WRITTEN EXERCISE |
Replace "Where should I click to" with "Where do I click to" everywhere it occurs in the data below. Return the full data with nothing else changed.

Target pointing data:
-- START --

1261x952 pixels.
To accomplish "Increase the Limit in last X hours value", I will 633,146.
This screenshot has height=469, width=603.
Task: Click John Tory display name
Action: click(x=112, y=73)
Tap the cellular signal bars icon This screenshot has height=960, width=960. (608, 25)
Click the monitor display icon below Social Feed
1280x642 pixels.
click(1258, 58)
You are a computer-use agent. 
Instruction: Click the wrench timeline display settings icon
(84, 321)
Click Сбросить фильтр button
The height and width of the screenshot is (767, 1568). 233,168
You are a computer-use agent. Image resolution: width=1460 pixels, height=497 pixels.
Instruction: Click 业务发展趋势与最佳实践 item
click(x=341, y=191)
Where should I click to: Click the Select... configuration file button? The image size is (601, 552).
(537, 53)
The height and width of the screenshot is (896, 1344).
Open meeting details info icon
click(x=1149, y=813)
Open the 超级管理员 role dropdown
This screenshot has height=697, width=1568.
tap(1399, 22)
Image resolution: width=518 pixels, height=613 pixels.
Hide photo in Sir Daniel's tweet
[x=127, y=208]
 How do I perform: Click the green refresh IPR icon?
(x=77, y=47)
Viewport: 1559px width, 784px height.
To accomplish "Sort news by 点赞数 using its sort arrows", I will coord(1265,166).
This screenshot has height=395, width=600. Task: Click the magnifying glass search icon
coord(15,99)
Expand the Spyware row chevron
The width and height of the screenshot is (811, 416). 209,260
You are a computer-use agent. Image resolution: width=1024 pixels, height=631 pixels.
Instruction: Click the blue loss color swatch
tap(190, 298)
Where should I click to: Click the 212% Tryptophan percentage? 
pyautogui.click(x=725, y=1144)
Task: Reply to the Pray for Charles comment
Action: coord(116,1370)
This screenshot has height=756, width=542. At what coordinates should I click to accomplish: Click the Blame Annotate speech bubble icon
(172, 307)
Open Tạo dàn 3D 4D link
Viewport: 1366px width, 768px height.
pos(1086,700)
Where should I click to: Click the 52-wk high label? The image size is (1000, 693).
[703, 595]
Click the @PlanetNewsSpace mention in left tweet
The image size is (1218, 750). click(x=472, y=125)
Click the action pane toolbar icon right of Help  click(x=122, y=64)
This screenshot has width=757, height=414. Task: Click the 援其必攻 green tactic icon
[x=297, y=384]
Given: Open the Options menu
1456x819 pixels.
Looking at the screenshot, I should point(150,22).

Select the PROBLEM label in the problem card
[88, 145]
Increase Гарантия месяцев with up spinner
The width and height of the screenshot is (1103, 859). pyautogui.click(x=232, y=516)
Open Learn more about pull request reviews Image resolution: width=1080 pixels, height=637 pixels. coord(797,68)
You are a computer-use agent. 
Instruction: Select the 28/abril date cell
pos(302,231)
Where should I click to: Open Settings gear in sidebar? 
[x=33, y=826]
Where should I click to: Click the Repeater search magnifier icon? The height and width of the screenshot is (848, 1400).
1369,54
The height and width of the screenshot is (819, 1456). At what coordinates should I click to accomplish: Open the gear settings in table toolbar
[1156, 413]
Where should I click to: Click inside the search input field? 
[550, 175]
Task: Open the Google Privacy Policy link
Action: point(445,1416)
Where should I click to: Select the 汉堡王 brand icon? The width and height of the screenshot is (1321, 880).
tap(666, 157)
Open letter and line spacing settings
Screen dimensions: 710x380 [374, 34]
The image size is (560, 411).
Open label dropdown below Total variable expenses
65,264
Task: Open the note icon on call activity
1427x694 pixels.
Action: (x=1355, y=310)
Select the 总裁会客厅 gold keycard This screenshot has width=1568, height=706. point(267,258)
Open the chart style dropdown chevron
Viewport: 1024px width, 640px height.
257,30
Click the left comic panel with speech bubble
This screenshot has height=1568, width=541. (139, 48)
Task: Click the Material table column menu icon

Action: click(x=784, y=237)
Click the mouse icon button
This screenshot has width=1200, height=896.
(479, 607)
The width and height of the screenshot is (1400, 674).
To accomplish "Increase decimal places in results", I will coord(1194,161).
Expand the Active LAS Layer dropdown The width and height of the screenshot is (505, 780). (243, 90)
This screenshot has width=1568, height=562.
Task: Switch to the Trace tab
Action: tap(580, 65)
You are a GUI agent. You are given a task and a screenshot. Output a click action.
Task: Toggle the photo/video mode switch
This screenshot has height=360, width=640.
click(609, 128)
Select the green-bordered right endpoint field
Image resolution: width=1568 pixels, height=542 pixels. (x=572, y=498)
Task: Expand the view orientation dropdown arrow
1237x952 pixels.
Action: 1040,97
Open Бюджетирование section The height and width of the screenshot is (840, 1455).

-- END --

ANSWER IN FULL |
1261x952 pixels.
To accomplish "Increase the Limit in last X hours value", I will 633,146.
This screenshot has height=469, width=603.
Task: Click John Tory display name
Action: click(x=112, y=73)
Tap the cellular signal bars icon This screenshot has height=960, width=960. (608, 25)
Click the monitor display icon below Social Feed
1280x642 pixels.
click(1258, 58)
You are a computer-use agent. 
Instruction: Click the wrench timeline display settings icon
(84, 321)
Click Сбросить фильтр button
The height and width of the screenshot is (767, 1568). 233,168
You are a computer-use agent. Image resolution: width=1460 pixels, height=497 pixels.
Instruction: Click 业务发展趋势与最佳实践 item
click(x=341, y=191)
Where do I click to: Click the Select... configuration file button? The image size is (601, 552).
(537, 53)
The height and width of the screenshot is (896, 1344).
Open meeting details info icon
click(x=1149, y=813)
Open the 超级管理员 role dropdown
This screenshot has height=697, width=1568.
tap(1399, 22)
Image resolution: width=518 pixels, height=613 pixels.
Hide photo in Sir Daniel's tweet
[x=127, y=208]
 How do I perform: Click the green refresh IPR icon?
(x=77, y=47)
Viewport: 1559px width, 784px height.
To accomplish "Sort news by 点赞数 using its sort arrows", I will coord(1265,166).
This screenshot has height=395, width=600. Task: Click the magnifying glass search icon
coord(15,99)
Expand the Spyware row chevron
The width and height of the screenshot is (811, 416). 209,260
You are a computer-use agent. Image resolution: width=1024 pixels, height=631 pixels.
Instruction: Click the blue loss color swatch
tap(190, 298)
Where do I click to: Click the 212% Tryptophan percentage? 
pyautogui.click(x=725, y=1144)
Task: Reply to the Pray for Charles comment
Action: coord(116,1370)
This screenshot has height=756, width=542. At what coordinates should I click to accomplish: Click the Blame Annotate speech bubble icon
(172, 307)
Open Tạo dàn 3D 4D link
Viewport: 1366px width, 768px height.
pos(1086,700)
Where do I click to: Click the 52-wk high label? The image size is (1000, 693).
[703, 595]
Click the @PlanetNewsSpace mention in left tweet
The image size is (1218, 750). click(x=472, y=125)
Click the action pane toolbar icon right of Help  click(x=122, y=64)
This screenshot has width=757, height=414. Task: Click the 援其必攻 green tactic icon
[x=297, y=384]
Given: Open the Options menu
1456x819 pixels.
Looking at the screenshot, I should point(150,22).

Select the PROBLEM label in the problem card
[88, 145]
Increase Гарантия месяцев with up spinner
The width and height of the screenshot is (1103, 859). pyautogui.click(x=232, y=516)
Open Learn more about pull request reviews Image resolution: width=1080 pixels, height=637 pixels. coord(797,68)
You are a computer-use agent. 
Instruction: Select the 28/abril date cell
pos(302,231)
Where do I click to: Open Settings gear in sidebar? 
[x=33, y=826]
Where do I click to: Click the Repeater search magnifier icon? The height and width of the screenshot is (848, 1400).
1369,54
The height and width of the screenshot is (819, 1456). At what coordinates should I click to accomplish: Open the gear settings in table toolbar
[1156, 413]
Where do I click to: Click inside the search input field? 
[550, 175]
Task: Open the Google Privacy Policy link
Action: point(445,1416)
Where do I click to: Select the 汉堡王 brand icon? The width and height of the screenshot is (1321, 880).
tap(666, 157)
Open letter and line spacing settings
Screen dimensions: 710x380 [374, 34]
The image size is (560, 411).
Open label dropdown below Total variable expenses
65,264
Task: Open the note icon on call activity
1427x694 pixels.
Action: (x=1355, y=310)
Select the 总裁会客厅 gold keycard This screenshot has width=1568, height=706. point(267,258)
Open the chart style dropdown chevron
Viewport: 1024px width, 640px height.
257,30
Click the left comic panel with speech bubble
This screenshot has height=1568, width=541. (139, 48)
Task: Click the Material table column menu icon

Action: click(x=784, y=237)
Click the mouse icon button
This screenshot has width=1200, height=896.
(479, 607)
The width and height of the screenshot is (1400, 674).
To accomplish "Increase decimal places in results", I will coord(1194,161).
Expand the Active LAS Layer dropdown The width and height of the screenshot is (505, 780). (243, 90)
This screenshot has width=1568, height=562.
Task: Switch to the Trace tab
Action: tap(580, 65)
You are a GUI agent. You are given a task and a screenshot. Output a click action.
Task: Toggle the photo/video mode switch
This screenshot has height=360, width=640.
click(609, 128)
Select the green-bordered right endpoint field
Image resolution: width=1568 pixels, height=542 pixels. (x=572, y=498)
Task: Expand the view orientation dropdown arrow
1237x952 pixels.
Action: 1040,97
Open Бюджетирование section The height and width of the screenshot is (840, 1455).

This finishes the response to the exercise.